(PROVIDED DATA Opens)
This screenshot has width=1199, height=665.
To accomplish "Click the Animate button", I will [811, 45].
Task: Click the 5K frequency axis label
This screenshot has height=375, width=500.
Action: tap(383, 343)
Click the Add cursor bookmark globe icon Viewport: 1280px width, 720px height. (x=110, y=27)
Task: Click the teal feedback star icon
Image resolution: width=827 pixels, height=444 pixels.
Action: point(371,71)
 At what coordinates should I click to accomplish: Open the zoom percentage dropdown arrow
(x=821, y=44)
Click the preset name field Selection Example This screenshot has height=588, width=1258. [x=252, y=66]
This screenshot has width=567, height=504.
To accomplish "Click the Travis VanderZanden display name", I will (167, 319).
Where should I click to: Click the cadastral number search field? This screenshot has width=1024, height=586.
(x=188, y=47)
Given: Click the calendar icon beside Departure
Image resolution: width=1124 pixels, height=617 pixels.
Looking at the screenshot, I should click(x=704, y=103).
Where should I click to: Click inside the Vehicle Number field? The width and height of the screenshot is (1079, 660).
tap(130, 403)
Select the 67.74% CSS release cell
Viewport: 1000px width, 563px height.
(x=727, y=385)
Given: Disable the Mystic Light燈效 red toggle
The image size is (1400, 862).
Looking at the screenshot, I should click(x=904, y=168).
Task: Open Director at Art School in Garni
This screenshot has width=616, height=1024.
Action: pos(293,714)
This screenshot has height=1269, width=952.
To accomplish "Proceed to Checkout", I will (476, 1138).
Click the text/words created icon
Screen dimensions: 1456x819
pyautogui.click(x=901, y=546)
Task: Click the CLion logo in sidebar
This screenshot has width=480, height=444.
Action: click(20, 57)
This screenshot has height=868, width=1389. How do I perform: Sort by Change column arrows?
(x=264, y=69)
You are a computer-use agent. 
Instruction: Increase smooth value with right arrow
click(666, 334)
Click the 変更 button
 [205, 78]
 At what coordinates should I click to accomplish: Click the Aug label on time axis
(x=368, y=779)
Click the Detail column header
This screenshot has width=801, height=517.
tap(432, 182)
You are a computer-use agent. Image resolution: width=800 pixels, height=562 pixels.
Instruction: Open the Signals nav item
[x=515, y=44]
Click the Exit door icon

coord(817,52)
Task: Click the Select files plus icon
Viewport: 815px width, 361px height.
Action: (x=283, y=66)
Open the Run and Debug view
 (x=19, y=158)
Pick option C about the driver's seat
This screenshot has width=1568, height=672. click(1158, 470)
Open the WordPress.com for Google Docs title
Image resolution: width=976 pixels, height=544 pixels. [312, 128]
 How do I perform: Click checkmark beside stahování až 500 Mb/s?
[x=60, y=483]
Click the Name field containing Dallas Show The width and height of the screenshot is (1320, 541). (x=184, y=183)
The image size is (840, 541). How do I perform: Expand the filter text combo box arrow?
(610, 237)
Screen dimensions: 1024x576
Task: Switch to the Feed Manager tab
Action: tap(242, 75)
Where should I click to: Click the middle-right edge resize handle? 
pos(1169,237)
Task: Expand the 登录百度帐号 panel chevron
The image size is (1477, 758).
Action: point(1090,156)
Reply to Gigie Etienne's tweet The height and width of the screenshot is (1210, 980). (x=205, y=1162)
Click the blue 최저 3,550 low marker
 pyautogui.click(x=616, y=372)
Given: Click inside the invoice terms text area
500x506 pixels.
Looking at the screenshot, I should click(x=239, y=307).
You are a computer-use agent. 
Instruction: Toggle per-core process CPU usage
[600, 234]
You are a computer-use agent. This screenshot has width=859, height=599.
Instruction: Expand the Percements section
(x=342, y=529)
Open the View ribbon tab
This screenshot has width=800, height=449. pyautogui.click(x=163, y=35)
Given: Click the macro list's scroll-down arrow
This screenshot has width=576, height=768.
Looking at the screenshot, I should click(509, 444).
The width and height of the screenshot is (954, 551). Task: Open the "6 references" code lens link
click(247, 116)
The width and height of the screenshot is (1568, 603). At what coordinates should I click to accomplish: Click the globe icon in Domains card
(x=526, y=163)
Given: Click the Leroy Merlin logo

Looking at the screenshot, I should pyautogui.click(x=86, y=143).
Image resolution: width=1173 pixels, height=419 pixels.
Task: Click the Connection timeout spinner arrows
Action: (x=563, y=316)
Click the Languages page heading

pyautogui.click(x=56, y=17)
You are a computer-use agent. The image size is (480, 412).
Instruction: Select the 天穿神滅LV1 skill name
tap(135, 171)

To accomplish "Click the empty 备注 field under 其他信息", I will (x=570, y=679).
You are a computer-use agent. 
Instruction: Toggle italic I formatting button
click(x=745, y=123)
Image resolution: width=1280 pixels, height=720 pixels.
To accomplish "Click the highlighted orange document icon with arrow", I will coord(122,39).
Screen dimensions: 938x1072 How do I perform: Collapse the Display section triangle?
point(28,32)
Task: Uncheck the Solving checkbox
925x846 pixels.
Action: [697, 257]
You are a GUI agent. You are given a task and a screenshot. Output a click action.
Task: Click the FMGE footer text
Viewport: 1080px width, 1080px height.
(PROVIDED DATA Closes)
**EXERCISE GOAL:** Line count for the word "will": state how many lines of the listing hold it, and give only that number.

**PROBLEM SOLUTION:** 5